Nanotechnology is an often used word and it means many things to different people. Scientists and Engineers have some notion of what nanotechnology is, societal perception may be entirely different. In this course, we start with the classic paper by Richard Feynman ("There's Plenty of Room at the Bottom"), which laid down the challenge to the nanotechnologists. Then we discuss two classic books that offer a glimpse of what nanotechnology is: Engines of Creation: The Coming Era of Nanotechnology by Eric Drexler, and Prey by Michael Crichton. Drexler's thesis sparked the imagination of what nano machinery might do, whereas Crichton's popular novel channeled the public's attention to this subject by portraying a disastrous scenario of a technology gone astray. We will use the scientific knowledge to analyze the assumptions and predictions of these classic works. We will draw upon the latest research advances to illustrate the possibilities and impossibilities of nanotechnology.

Terms: Spr
| Units: 3
| UG Reqs: GER:DB-EngrAppSci, WAY-SMA

Instructors:
Wong, H. (PI)

## EE 25N: Science of Information

We live in the Information Age, but what is information, anyway? In 1948, Claude Shannon published a seminal paper formalizing our modern notion of information. Through lectures and lab visits, we'll learn how information can be measured and represented, why bits are the universal currency for information exchange, and how these ideas led to smartphones, the Internet, and more. We¿ll get a glimpse of information elements in other domains, including neural codes of the brain, cryptographic codes, genetic code, quantum information, and even entertainment. As a final project, students will create podcast episodes on one of the topics explored in the course.

Terms: Aut
| Units: 4

Instructors:
Ozgur Aydin, A. (PI)
;
Weissman, T. (PI)

## EE 42: Introduction to Electromagnetics and Its Applications (ENGR 42)

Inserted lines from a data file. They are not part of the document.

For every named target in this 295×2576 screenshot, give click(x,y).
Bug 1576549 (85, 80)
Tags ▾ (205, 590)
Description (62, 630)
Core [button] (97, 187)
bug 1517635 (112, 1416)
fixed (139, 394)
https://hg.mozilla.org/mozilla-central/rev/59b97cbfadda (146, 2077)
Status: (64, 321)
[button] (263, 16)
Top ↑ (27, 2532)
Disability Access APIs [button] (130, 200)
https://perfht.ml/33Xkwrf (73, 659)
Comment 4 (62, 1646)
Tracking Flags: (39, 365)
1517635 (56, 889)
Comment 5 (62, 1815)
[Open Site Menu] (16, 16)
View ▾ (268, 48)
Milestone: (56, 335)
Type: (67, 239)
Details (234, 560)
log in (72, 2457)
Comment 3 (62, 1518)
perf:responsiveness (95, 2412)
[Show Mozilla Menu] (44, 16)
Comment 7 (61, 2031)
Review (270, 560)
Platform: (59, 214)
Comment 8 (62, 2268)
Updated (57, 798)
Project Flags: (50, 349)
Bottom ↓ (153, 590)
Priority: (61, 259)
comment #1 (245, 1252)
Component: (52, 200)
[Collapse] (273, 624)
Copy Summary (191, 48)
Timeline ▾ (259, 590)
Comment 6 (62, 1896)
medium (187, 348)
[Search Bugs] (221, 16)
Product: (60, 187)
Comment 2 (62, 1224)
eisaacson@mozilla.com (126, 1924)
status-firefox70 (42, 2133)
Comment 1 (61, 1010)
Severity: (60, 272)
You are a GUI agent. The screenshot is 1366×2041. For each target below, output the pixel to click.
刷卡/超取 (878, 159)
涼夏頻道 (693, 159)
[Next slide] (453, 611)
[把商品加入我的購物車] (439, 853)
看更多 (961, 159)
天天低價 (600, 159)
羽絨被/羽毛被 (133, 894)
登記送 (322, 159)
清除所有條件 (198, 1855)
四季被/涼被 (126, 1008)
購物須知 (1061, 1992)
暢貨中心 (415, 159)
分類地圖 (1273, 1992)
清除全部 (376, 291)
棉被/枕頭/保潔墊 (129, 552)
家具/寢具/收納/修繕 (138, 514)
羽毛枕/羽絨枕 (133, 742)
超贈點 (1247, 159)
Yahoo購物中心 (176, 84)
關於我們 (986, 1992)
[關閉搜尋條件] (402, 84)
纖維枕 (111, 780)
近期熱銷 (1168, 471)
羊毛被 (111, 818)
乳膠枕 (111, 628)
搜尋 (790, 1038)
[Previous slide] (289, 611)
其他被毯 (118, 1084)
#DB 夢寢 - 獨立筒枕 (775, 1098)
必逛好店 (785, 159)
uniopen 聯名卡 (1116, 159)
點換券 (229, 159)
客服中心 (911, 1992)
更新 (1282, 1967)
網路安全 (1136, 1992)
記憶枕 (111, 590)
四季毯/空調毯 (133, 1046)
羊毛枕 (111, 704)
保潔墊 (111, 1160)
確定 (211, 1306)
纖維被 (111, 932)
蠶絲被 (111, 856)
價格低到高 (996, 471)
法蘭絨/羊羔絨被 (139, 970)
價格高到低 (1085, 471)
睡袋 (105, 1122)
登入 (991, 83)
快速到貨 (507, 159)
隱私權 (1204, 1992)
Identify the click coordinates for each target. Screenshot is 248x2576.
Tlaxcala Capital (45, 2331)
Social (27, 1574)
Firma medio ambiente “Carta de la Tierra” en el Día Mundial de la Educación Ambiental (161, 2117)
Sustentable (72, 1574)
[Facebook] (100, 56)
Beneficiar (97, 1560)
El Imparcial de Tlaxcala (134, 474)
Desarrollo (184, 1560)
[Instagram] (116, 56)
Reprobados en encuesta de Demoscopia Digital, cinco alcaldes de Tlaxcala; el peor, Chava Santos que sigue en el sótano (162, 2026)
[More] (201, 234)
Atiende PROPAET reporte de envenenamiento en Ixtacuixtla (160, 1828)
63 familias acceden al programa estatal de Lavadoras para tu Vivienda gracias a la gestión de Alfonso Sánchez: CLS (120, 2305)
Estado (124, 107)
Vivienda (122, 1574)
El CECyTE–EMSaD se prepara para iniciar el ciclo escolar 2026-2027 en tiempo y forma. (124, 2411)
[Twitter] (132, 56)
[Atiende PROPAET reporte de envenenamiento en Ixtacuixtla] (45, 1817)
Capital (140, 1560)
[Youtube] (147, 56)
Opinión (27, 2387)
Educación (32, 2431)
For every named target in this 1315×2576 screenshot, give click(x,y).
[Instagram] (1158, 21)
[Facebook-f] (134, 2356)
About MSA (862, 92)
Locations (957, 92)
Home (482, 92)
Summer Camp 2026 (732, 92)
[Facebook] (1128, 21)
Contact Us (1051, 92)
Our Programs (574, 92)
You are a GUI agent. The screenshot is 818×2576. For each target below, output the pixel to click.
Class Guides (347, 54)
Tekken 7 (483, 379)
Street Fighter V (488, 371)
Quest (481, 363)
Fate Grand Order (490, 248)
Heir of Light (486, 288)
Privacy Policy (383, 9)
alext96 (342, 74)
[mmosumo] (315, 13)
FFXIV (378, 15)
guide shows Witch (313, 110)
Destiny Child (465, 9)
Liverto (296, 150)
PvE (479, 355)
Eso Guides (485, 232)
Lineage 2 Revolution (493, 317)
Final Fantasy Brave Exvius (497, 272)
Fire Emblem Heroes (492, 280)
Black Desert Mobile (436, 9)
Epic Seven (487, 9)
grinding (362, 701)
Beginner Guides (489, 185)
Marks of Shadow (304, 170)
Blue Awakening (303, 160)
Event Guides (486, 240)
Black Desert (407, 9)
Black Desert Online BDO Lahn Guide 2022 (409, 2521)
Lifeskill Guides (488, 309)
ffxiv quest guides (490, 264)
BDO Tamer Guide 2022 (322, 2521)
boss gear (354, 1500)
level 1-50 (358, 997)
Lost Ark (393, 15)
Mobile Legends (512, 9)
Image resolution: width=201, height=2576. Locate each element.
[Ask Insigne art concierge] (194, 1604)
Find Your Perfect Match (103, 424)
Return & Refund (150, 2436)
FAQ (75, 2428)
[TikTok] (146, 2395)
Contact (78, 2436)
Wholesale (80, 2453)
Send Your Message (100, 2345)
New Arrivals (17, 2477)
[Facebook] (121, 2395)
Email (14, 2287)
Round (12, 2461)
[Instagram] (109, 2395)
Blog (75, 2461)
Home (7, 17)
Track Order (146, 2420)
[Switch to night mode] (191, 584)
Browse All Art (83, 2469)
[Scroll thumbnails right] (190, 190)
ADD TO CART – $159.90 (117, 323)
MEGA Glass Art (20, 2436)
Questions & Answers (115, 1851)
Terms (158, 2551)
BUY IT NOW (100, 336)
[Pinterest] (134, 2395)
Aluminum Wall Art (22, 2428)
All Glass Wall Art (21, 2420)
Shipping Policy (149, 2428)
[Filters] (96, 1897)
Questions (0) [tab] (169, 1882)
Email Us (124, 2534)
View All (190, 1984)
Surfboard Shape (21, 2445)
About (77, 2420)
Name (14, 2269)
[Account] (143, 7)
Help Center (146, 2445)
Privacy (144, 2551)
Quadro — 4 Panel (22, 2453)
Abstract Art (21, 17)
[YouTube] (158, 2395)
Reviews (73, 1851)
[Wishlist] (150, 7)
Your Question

Electricity and magnetism and its essential role in modern electrical engineering devices and systems, such as sensors, displays, DVD players, and optical communication systems. The topics that will be covered include electrostatics, magnetostatics, Maxwell's equations, one-dimensional wave equation, electromagnetic waves, transmission lines, and one-dimensional resonators. Pre-requisites: none.

Terms: Win
| Units: 5
| UG Reqs: GER:DB-EngrAppSci

Instructors:
Solgaard, O. (PI)
;
Vuckovic, J. (PI)

## EE 65: Modern Physics for Engineers

This course introduces the core ideas of modern physics that enable applications ranging from solar energy and efficient lighting to the modern electronic and optical devices and nanotechnologies that sense, process, store, communicate and display all our information. Though the ideas have broad impact, the course is widely accessible to engineering and science students with only basic linear algebra and calculus through simple ordinary differential equations as mathematics background. Topics include the quantum mechanics of electrons and photons (Schrödinger's equation, atoms, electrons, energy levels and energy bands; absorption and emission of photons; quantum confinement in nanostructures), the statistical mechanics of particles (entropy, the Boltzmann factor, thermal distributions), the thermodynamics of light (thermal radiation, limits to light concentration, spontaneous and stimulated emission), and the physics of information (Maxwell¿s demon, reversibility, entropy and noise in physics and information theory). Pre-requisite:
Physics 41. Pre- or co-requisite:
Math 53 or
CME 102.

Terms: Spr
| Units: 4
| UG Reqs: GER: DB-NatSci, GER:DB-EngrAppSci, WAY-SMA

Instructors:
Miller, D. (PI)

## EE 100: The Electrical Engineering Profession

Lectures/discussions on topics of importance to the electrical engineering professional. Continuing education, professional societies, intellectual property and patents, ethics, entrepreneurial engineering, and engineering management.

Terms: Aut
| Units: 1

Instructors:
Dutton, R. (PI)
;
Pauly, J. (PI)

## EE 101A: Circuits I

Introduction to circuit modeling and analysis. Topics include creating the models of typical components in electronic circuits and simplifying non-linear models for restricted ranges of operation (small signal model); and using network theory to solve linear and non-linear circuits under static and dynamic operations. Prerequisite: ENGR40 or ENGR40M is useful but not strictly required.

Terms: Win
| Units: 4
| UG Reqs: GER:DB-EngrAppSci, WAY-SMA

Instructors:
Pop, E. (PI)
;
Wong, S. (PI)

## EE 101B: Circuits II

Continuation of
EE101A. Introduction to circuit design for modern electronic systems. Modeling and analysis of analog gain stages, frequency response, feedback. Filtering and analog¿to¿digital conversion. Fundamentals of circuit simulation. Prerequisites:
EE101A,
EE102A. Recommended:
CME102.

Terms: Spr
| Units: 4
| UG Reqs: GER:DB-EngrAppSci, WAY-SMA

Instructors:
Murmann, B. (PI)
;
Wong, S. (PI)

## EE 102A: Signal Processing and Linear Systems I

Concepts and tools for continuous- and discrete-time signal and system analysis with applications in signal processing, communications, and control. Mathematical representation of signals and systems. Linearity and time invariance. System impulse and step responses. System frequency response. Frequency-domain representations: Fourier series and Fourier transforms. Filtering and signal distortion. Time/frequency sampling and interpolation. Continuous-discrete-time signal conversion and quantization. Discrete-time signal processing. Prerequisite:
MATH 53 or
CME 102.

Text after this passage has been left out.